ReplyDeleteIt's part of life. You always have to take the good with the bad. Sometimes there is more bad out there. The way I see it, if I can inspire just one person out of 100, then I feel it was all worth it. Look at some of the negative comments and see if there is any reasonable validity to it. Maybe there is and you can use it as constructive criticism. Maybe not. But always look to that one person that you inspired or that one person that appreciates what you so. And also, at the end of the day, you have to like what you've done. If you love it, then Noone else's opinions really matter. That's the way I see it anyway. Keep doing what youre doing and remember to Smile. Hope you have a great day
ReplyDeleteDennis
I just have to tell you I started following your blog because of that kitchen makeover. I saw it on Better After and had to come to your site to see how you did it and I love reading your blog. Keep it up and forget those that feel the world will end of they don't give their two cents even if its not worth one. But thanks for making me happy with your projects and posts! :)
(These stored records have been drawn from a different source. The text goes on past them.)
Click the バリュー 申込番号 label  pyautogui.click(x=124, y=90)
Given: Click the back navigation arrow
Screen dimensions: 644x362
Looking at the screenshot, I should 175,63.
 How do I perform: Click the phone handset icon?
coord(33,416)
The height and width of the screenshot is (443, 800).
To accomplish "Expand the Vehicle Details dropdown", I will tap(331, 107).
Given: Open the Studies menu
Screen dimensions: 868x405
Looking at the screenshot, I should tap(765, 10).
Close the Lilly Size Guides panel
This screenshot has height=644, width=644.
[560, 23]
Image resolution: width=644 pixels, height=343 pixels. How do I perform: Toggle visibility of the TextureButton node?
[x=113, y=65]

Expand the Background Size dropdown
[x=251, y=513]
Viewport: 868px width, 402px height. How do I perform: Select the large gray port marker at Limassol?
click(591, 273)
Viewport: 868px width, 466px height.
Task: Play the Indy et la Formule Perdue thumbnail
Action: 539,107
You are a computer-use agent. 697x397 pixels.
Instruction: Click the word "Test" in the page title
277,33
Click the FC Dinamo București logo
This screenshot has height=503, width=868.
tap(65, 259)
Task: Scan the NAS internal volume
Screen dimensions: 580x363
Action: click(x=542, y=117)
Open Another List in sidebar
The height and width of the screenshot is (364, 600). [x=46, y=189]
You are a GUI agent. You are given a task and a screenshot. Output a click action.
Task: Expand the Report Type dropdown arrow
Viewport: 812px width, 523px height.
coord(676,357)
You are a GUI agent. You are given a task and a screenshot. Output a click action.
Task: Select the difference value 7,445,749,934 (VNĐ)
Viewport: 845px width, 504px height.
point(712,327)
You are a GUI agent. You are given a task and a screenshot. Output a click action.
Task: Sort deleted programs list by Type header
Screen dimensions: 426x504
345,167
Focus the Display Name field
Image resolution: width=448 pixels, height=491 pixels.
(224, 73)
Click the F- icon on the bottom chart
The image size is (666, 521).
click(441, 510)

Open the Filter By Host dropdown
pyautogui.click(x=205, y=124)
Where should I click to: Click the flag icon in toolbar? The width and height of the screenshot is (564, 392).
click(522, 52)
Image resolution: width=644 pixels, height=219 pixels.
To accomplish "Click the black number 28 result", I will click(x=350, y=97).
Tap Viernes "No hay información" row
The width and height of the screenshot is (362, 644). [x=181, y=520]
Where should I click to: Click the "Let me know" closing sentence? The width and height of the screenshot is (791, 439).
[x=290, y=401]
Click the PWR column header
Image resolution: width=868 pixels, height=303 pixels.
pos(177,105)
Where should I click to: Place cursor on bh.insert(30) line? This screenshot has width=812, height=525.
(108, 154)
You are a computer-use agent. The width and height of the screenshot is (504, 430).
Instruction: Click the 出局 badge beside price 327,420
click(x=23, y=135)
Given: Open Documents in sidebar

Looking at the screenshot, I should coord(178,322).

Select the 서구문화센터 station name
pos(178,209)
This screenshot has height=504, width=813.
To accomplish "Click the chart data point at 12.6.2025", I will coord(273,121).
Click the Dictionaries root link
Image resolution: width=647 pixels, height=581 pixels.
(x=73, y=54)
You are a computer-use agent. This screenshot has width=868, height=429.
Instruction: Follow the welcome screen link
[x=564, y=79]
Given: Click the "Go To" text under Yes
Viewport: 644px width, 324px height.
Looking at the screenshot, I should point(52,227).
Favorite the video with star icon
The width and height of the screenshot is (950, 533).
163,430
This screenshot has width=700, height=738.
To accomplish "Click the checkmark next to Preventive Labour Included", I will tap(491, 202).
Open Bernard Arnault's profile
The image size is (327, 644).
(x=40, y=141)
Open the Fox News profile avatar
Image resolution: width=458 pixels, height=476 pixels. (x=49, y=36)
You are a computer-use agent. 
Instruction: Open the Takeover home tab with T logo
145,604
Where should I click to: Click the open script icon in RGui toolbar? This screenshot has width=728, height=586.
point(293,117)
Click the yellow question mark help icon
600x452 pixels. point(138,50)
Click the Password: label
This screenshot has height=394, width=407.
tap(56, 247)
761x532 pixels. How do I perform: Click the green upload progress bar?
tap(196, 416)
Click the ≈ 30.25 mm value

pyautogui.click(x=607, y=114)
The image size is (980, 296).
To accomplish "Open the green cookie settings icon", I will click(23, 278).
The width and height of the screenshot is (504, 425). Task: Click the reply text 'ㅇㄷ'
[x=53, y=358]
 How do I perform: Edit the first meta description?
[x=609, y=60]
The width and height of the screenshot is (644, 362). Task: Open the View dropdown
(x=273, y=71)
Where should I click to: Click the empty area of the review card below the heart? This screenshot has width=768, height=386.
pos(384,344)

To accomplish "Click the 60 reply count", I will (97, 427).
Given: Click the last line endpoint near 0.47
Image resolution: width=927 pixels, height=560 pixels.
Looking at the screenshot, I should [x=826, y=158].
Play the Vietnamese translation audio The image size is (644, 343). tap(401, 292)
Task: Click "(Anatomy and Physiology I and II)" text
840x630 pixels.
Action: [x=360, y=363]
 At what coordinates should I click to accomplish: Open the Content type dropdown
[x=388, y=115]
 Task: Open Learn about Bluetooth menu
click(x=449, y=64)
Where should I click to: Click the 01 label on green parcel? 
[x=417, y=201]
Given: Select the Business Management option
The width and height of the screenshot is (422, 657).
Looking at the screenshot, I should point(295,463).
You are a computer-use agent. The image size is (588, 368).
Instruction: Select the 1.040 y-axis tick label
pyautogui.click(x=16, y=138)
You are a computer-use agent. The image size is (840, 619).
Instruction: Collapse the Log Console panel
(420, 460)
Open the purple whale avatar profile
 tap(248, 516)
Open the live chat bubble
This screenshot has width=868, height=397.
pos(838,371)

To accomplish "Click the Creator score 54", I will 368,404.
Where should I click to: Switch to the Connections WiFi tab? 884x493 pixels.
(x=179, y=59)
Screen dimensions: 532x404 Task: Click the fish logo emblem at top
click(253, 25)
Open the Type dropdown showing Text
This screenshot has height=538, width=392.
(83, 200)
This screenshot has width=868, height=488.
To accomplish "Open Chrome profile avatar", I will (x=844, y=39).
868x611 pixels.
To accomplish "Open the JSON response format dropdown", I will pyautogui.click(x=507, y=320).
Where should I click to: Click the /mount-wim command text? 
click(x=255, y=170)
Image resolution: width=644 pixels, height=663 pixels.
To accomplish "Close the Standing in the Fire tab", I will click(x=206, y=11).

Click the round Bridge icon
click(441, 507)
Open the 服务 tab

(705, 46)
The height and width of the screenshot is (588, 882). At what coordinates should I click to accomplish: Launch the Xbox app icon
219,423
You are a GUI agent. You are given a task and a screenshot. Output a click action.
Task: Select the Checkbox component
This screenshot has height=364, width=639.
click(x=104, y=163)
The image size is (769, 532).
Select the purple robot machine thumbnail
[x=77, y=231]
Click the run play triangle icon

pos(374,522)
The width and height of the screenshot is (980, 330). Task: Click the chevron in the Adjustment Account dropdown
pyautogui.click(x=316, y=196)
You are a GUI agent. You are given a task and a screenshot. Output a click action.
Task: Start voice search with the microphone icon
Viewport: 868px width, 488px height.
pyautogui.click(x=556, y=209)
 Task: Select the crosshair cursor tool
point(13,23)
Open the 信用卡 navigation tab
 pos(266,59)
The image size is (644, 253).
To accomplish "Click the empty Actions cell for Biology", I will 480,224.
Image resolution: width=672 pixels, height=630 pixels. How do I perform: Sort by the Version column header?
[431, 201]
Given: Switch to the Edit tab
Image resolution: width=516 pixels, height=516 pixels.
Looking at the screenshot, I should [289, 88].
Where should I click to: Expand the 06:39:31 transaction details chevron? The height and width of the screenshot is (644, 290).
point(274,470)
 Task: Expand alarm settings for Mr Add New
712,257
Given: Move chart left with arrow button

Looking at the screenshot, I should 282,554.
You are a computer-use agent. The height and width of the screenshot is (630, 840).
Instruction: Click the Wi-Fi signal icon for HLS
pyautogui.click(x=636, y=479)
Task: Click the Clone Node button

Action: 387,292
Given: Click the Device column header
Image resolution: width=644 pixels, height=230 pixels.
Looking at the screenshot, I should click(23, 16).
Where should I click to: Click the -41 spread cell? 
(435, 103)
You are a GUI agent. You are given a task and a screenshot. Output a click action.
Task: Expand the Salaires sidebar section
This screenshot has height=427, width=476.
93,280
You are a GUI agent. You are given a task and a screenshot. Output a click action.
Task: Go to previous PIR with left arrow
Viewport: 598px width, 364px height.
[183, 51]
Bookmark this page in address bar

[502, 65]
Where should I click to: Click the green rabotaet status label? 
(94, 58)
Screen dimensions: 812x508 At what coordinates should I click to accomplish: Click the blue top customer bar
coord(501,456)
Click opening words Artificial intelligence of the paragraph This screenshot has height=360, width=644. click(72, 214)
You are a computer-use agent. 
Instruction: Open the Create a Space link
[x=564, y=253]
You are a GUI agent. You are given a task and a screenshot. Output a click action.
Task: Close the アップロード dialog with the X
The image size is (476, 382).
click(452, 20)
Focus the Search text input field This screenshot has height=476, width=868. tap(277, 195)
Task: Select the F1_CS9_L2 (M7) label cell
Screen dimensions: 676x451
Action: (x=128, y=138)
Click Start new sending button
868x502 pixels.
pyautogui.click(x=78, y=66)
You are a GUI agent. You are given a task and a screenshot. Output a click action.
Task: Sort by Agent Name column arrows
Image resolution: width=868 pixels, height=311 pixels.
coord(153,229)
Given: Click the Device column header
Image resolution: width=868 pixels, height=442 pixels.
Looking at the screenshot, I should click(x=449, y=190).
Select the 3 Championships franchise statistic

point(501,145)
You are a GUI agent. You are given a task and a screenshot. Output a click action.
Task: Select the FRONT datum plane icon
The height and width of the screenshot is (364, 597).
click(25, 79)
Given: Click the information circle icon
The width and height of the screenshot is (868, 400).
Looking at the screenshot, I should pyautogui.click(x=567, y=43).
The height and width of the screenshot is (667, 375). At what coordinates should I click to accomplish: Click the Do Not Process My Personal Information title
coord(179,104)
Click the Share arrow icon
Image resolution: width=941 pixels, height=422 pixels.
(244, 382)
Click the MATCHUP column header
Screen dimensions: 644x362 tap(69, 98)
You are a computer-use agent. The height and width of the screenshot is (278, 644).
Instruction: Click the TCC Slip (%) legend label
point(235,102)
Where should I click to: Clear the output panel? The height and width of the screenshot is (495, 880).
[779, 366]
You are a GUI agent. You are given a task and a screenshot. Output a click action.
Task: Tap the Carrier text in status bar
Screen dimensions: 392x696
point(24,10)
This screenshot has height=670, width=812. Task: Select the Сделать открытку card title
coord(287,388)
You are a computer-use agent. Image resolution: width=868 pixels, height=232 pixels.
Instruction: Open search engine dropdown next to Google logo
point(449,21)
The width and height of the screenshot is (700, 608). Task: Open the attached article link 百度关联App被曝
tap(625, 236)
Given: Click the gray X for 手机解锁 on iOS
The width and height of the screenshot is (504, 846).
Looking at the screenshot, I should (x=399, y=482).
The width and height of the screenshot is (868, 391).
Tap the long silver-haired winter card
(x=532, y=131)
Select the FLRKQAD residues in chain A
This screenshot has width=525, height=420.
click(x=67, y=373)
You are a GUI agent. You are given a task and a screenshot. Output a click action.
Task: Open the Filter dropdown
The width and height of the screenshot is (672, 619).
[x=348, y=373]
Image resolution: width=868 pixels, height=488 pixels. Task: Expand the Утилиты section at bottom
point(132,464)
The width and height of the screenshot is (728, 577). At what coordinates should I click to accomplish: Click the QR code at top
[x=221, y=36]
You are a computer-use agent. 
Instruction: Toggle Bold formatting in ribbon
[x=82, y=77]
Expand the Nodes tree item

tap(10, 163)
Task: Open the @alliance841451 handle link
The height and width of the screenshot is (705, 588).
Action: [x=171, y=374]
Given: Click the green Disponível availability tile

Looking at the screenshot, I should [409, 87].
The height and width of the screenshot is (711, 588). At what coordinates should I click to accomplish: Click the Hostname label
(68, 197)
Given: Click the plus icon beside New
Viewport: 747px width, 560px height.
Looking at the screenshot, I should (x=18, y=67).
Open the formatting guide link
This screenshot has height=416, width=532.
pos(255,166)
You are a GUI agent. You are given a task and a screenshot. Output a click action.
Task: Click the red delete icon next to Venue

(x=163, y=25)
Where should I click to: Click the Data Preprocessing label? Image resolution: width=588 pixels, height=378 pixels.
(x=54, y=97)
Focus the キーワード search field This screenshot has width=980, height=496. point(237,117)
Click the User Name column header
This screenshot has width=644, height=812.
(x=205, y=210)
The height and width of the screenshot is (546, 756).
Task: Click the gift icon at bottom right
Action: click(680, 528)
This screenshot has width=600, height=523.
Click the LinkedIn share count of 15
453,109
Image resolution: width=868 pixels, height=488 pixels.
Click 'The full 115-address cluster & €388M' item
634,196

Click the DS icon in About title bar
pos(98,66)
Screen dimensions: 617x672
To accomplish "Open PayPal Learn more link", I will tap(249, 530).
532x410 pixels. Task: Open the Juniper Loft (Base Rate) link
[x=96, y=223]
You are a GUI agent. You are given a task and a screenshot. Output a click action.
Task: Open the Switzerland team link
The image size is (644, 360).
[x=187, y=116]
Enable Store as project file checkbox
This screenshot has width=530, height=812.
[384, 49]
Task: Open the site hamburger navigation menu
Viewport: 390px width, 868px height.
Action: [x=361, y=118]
ReplyDeleteHow sad that some people have to be so critical. I think we all have strengths and weaknesses and if someone thinks they can do better, then just move on. I applaud anything that anyone tries, and Lord knows, I certainly can't do half of what everyone else can do. So critical remarks are just a sign of someone who is really not very nice and someone that I don't think deserves my time or consideration. You did a lovely job redoing the kitchen. Just keep up the good work. Hugs, Marty
ReplyDeletealso, anyone who spent time commenting but did not spend time reading your original post is uninformed and ignorant, so their opinion completely and totally does not count. I kind of liked the look of the original cabinets too, until I read your blog and saw that they were glued on wood strips and I agree--the horror! the horror!! and final final point: the reason I read your blog post is because of the "pressed tin" backsplash you used, which I am thinking about for our dumpy kitchen. the fact that someone who is so talented and experienced enough to remake that kitchen used materials I was thinking about gave me validation and hope--it might work here! so, I'm your one that you inspired.
ReplyDeleteGosh, I hate that . . . have you slept? I wouldn't be sleeping sweating all of that stuff. Good thing you weren't drinking wine when you responded. Think of how much worse it could be. :)
ReplyDeletegirl you have fabulous style so don't even let it get you down. i tend to say what i think right away and regret it later. your blog rocks friend!